## AIM OF THE EXERCISE
Copy exactly the lines of the material below that fall between the line with "The image size is (1176, 676)." and the line with "Image resolution: width=1560", both of those lines included; pictures stay out.

## EXTRACTED INFORMATION
──────────────────────────────
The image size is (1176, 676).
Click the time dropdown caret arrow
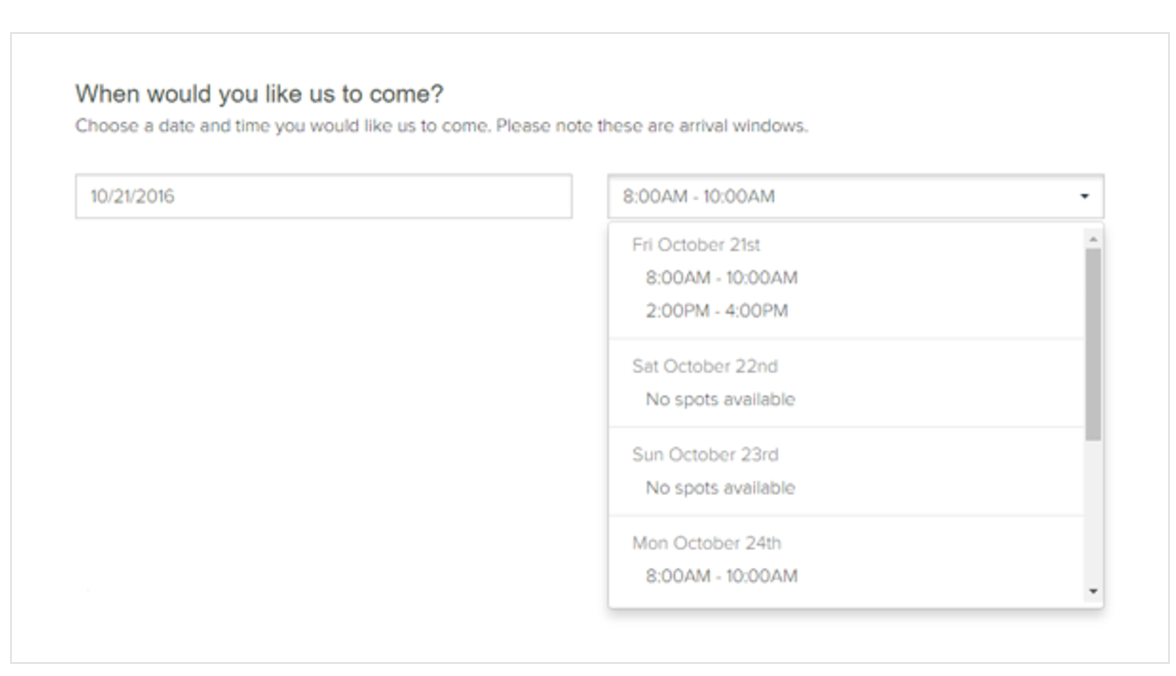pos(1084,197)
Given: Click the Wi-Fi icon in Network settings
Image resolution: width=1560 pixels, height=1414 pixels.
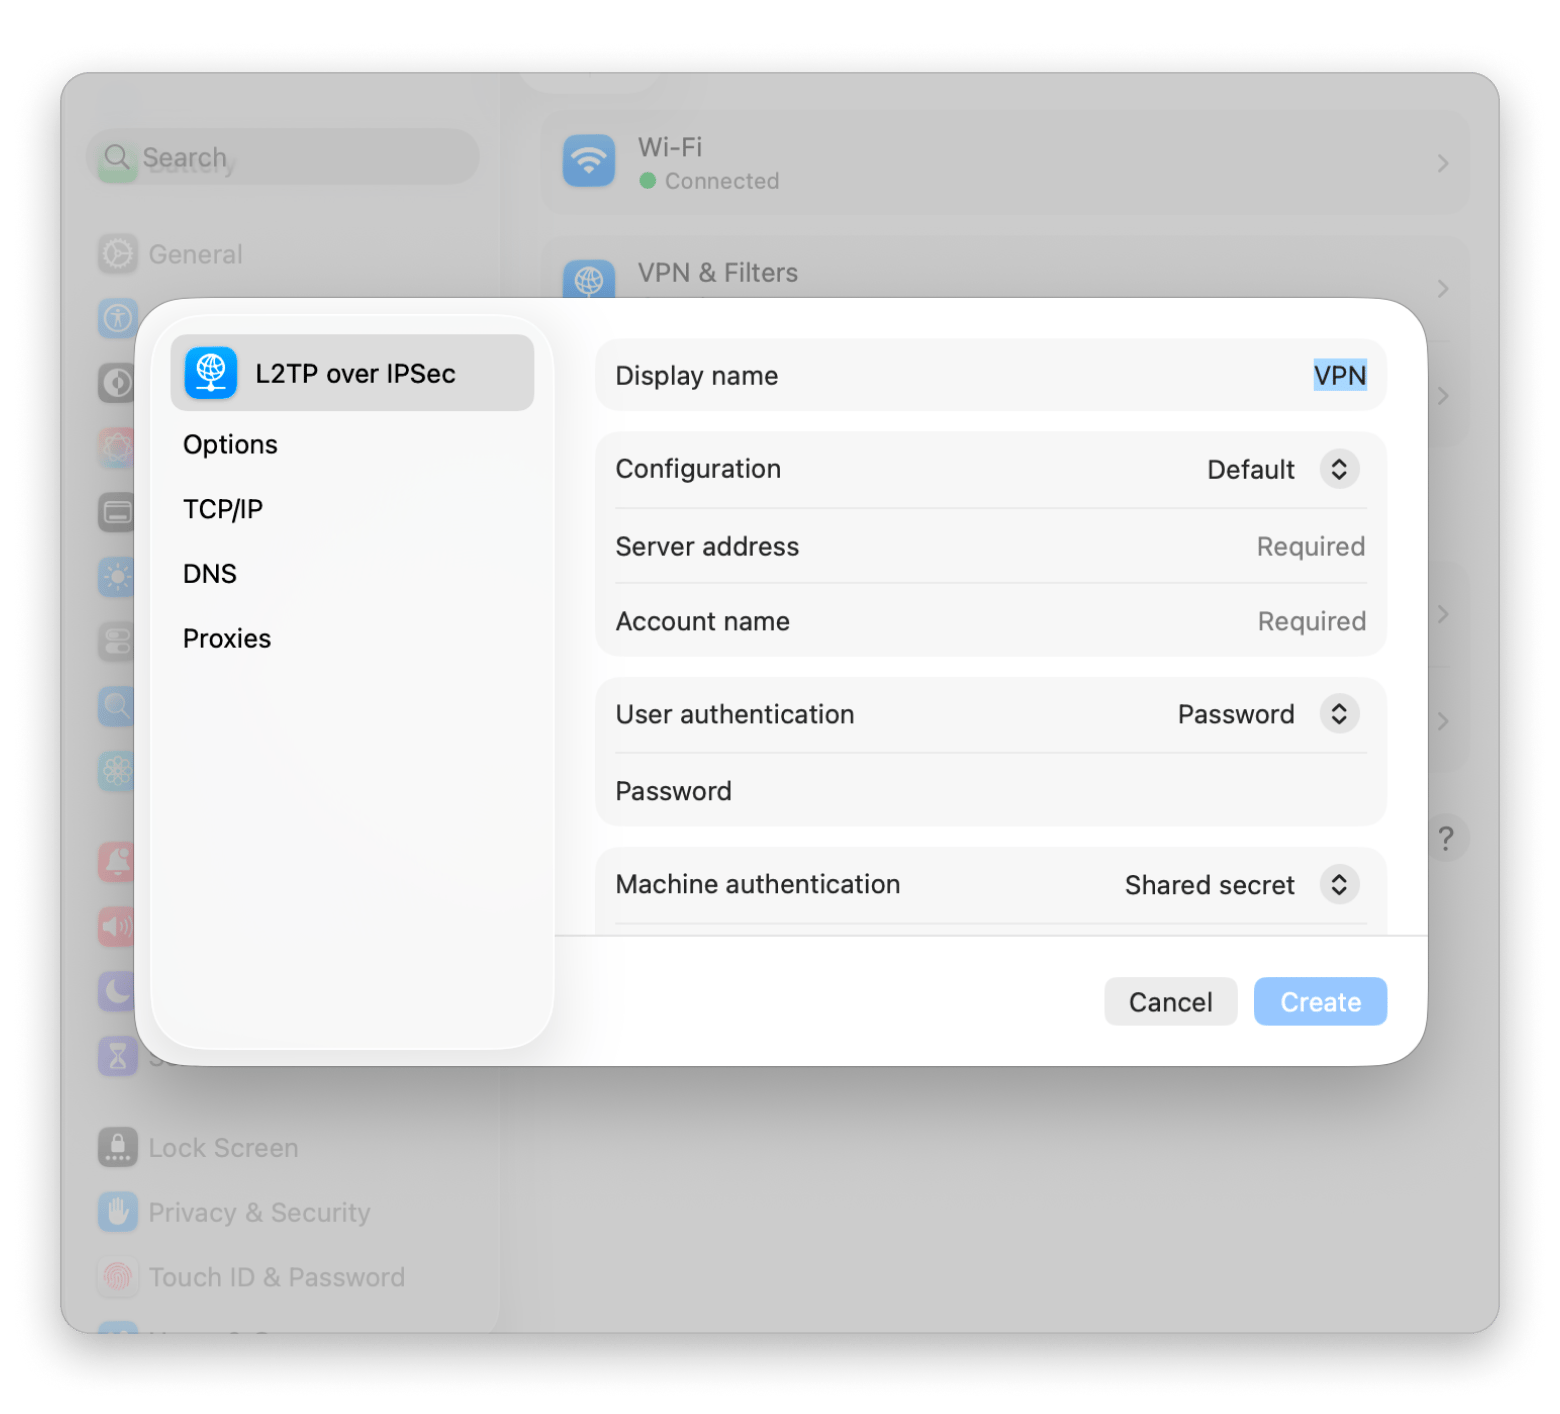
──────────────────────────────
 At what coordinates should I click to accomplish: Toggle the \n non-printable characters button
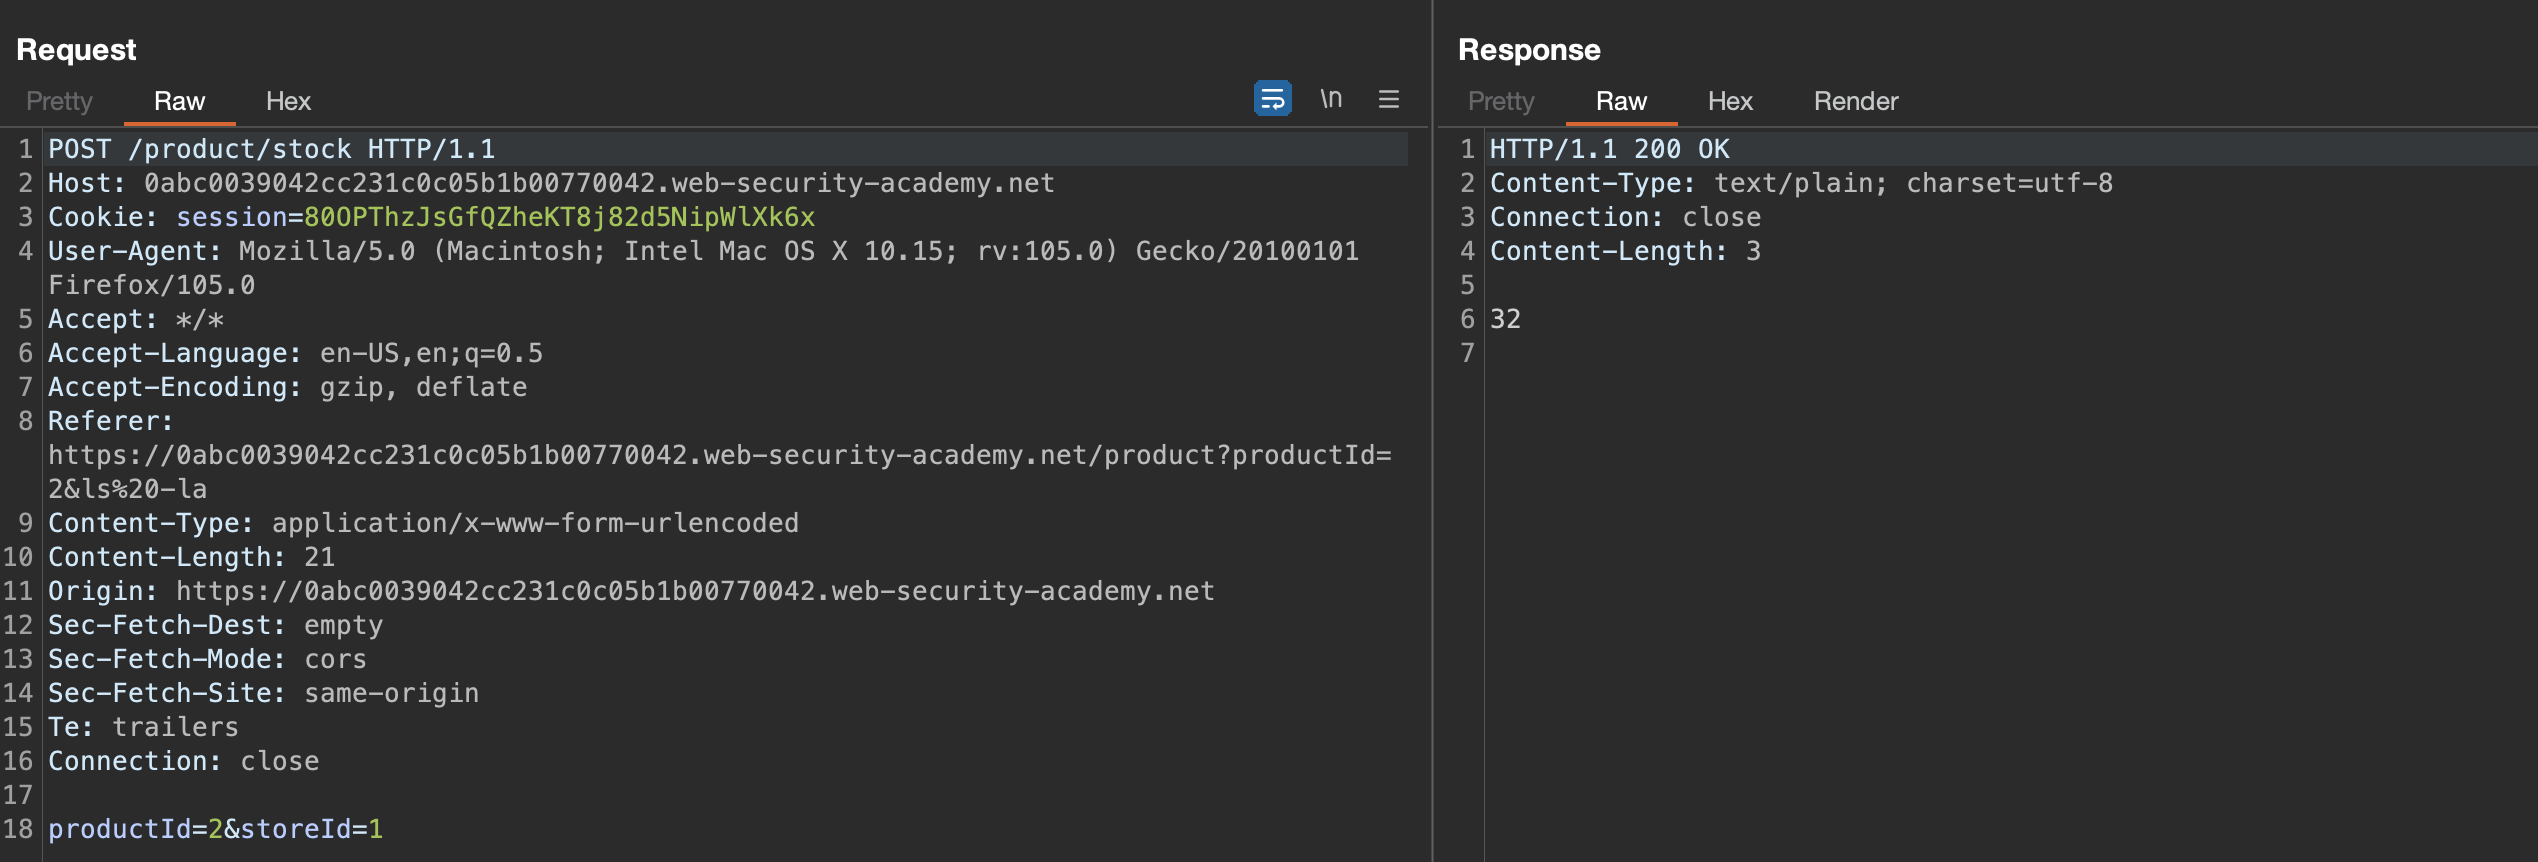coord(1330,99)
──────────────────────────────
## SOLUTION
The image size is (1176, 676).
Click the time dropdown caret arrow
pos(1084,197)
Given: Click the Wi-Fi icon in Network settings
Image resolution: width=1560 pixels, height=1414 pixels.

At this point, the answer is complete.